The Sinking of the Titanic (1969-)
On April 14th 1912 the Titanic struck an iceberg at 11.40 PM in the North Atlantic and sank at 2.20 AM on April 15th. Of the 2201 people on board only 711 were to reach their intended destination, New York. All the materials used in this piece are derived from research and speculations about the sinking of the “unsinkable” luxury liner. The initial starting point for the piece was the reported fact of the band, a small group of string players, having played a hymn in the final minutes of the ship’s sinking in an extraordinarily noble act of self-sacrifice. In the various performing versions of The Sinking of the Titanic made since its inception in 1969, this has involved the hymn-tune “Autumn,” following the evidence of the surviving wireless operator Harold Bride. He told the New York Times in April 1912:
“….the band was still playing. I guess all of the band went down. They were playing Autumn then. I swam with all my might. I suppose I was 150 feet away when the Titanic on her nose, with her after-quarter sticking straight up in the air, began to settle – slowly…..the way the band kept playing was a noble thing…..and the last I saw of the band, when I was floating out in the sea with my lifebelt on, it was still on deck playing Autumn. How they ever did it I cannot imagine. That, and the way Phillips (the senior wireless operator) kept sending after the Captain told him his life was his own, and to look out for himself, are two things that stand out in my mind over all the rest.”
As Walter Lord wrote: “Bandmaster Hartley tapped his violin. The ragtime ended, and the strains of the Episcopal hymn Autumn flowed across the deck and drifted in the still night far out over the water.”
The hymn tune was played between 2.15 and 2.20 am, the last five minutes of the sinking, and this unit becomes the building block for the music. This music can go through a number of different states, reflecting its implied slow descent to the ocean bed, which provides a range of echo and deflection phenomena, allied to considerable high frequency reduction. Given the ‘ceiling’ effect of the water’s surface, and the greater efficiency of water as an acoustic medium, the music may continue indefinitely beneath the sea. This presupposes that the music was played as the water engulfed the ship and, from Bride’s account, there is no reason not to think this. Remember that the band were not only playing ultimately in water, but also with the ship standing almost perpendicular in the water for these last 5 minutes. Bride could not imagine “how they ever did it”. But we know that the band was playing outside the gymnasium doors, and these formerly vertical open doors would have become the horizontal floor that served as their last bandstand (in the ship’s vertical configuration).

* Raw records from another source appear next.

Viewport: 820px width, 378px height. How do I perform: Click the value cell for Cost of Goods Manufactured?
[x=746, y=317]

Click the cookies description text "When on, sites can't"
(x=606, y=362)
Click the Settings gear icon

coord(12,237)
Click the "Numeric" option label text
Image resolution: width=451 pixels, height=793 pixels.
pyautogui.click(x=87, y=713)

Apart from the equipment operated by the two wireless officers – Phillips sending, Bride receiving – there were other examples of the transmission and reception of acoustic signals. There is, for example, a technical illustration of an audio transducer attached to the hull of the ship, on the inside shell nestled against the ship’s frame. This was to enable the ship to hear underwater bells, which were attached to floating buoys out at sea along the east coast of Canada and the United States to warn of the approaching coast (the approaching iceberg was, of course, notoriously silent).

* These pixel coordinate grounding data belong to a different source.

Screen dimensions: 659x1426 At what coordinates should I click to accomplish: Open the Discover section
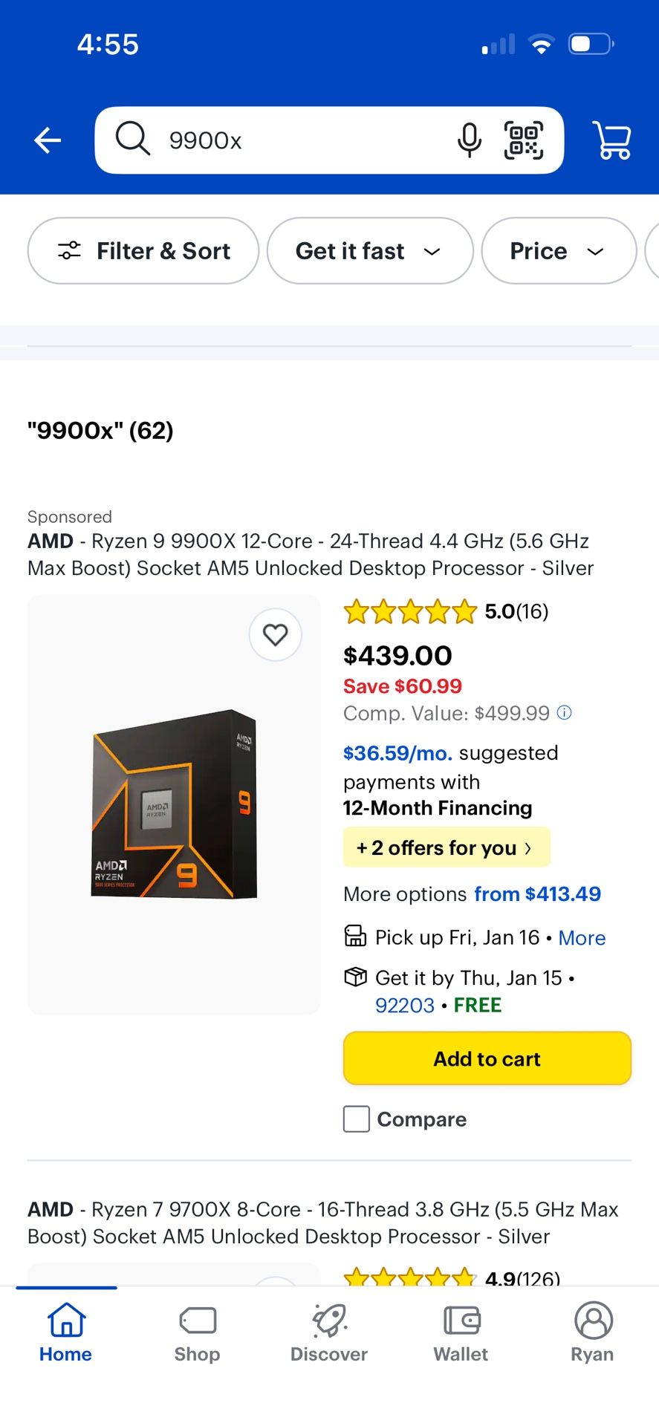pyautogui.click(x=328, y=1333)
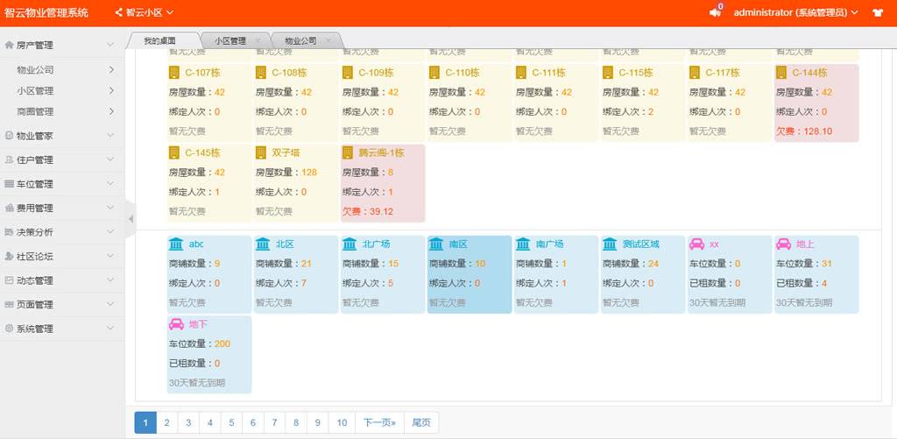
Task: Expand the 车位管理 sidebar menu
Action: (60, 184)
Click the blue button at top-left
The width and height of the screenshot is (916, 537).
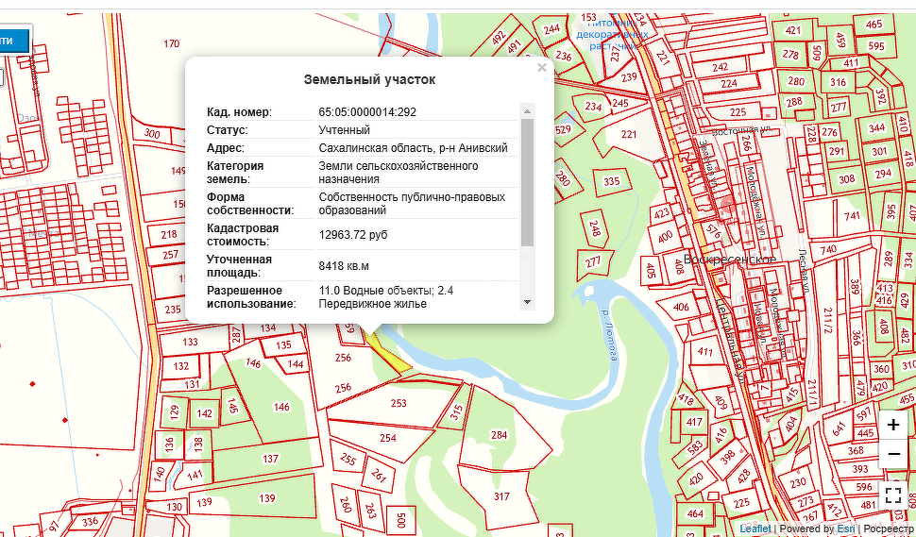click(14, 41)
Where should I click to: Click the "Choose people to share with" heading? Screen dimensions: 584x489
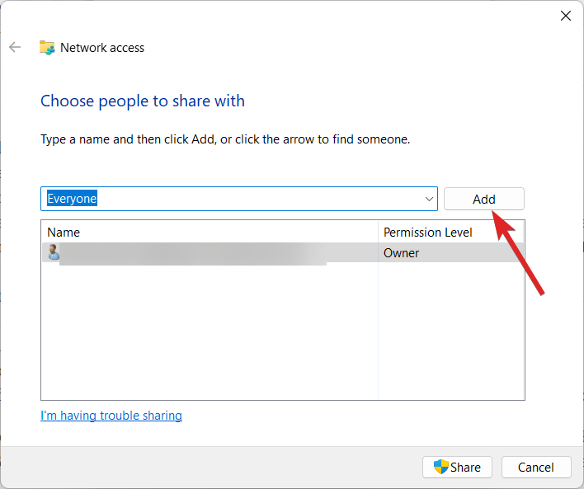[143, 101]

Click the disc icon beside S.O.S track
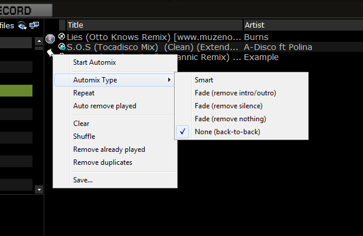[62, 46]
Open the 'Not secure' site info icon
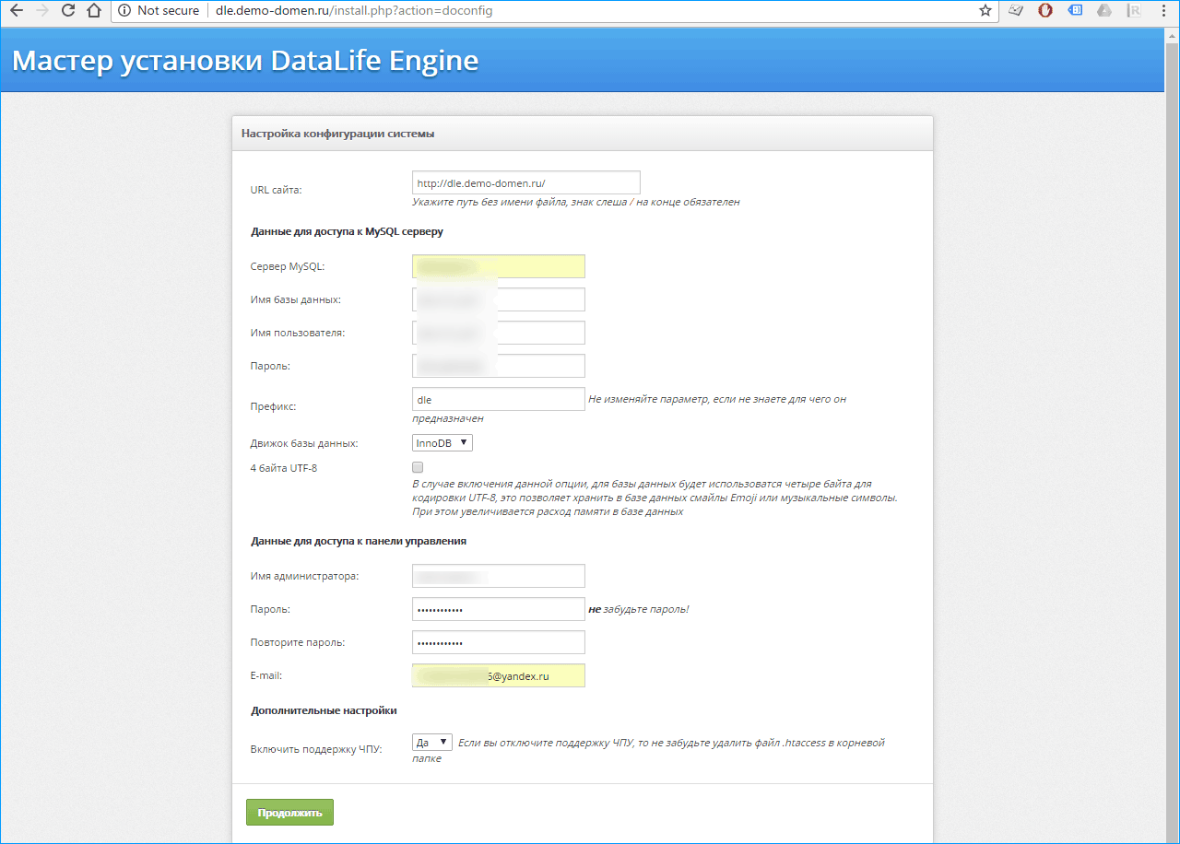The image size is (1180, 844). 124,11
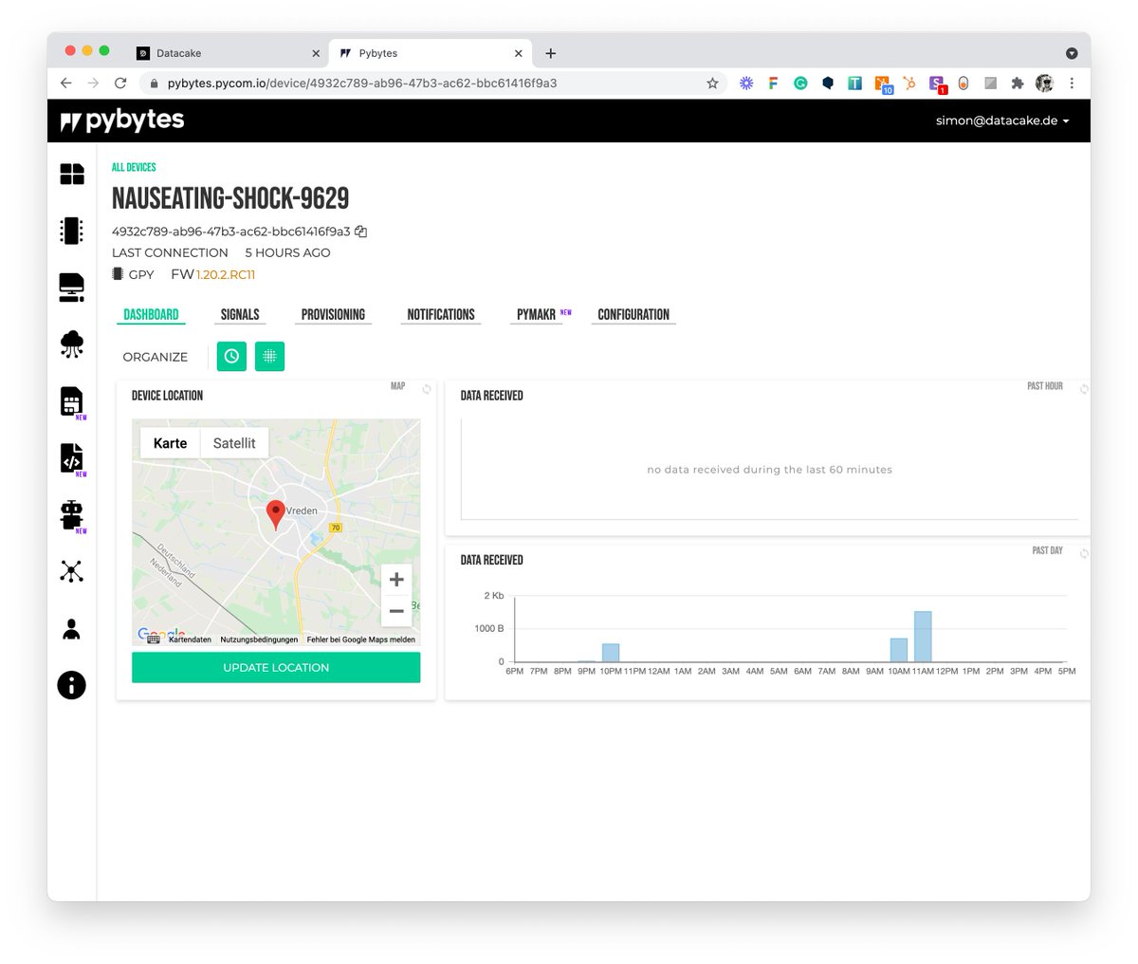Click the green clock widget icon near Organize

tap(231, 356)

It is impossible to underestimate the importance of the great Italian Guglielmo Marconi in the tragedy. Marconi had developed the principles of wireless telegraphy over great distances and he had made the first transatlantic transmission of a signal (the letter “S”) only ten years earlier (from Poldhu in Cornwall to St Johns in Newfoundland). This, however, was the first extensive use of wireless in ocean rescue and the log of signals to and from the ship chronicle the whole progress of events. One of the survivors, drifting in the open sea, even expressed the somewhat mystical wish that they might be able to “Marconi” their gratitude to him from the lifeboat. And in fact, when Bride arrived in New York on the Carpathia, Marconi was waiting to rush on board and shake his hand.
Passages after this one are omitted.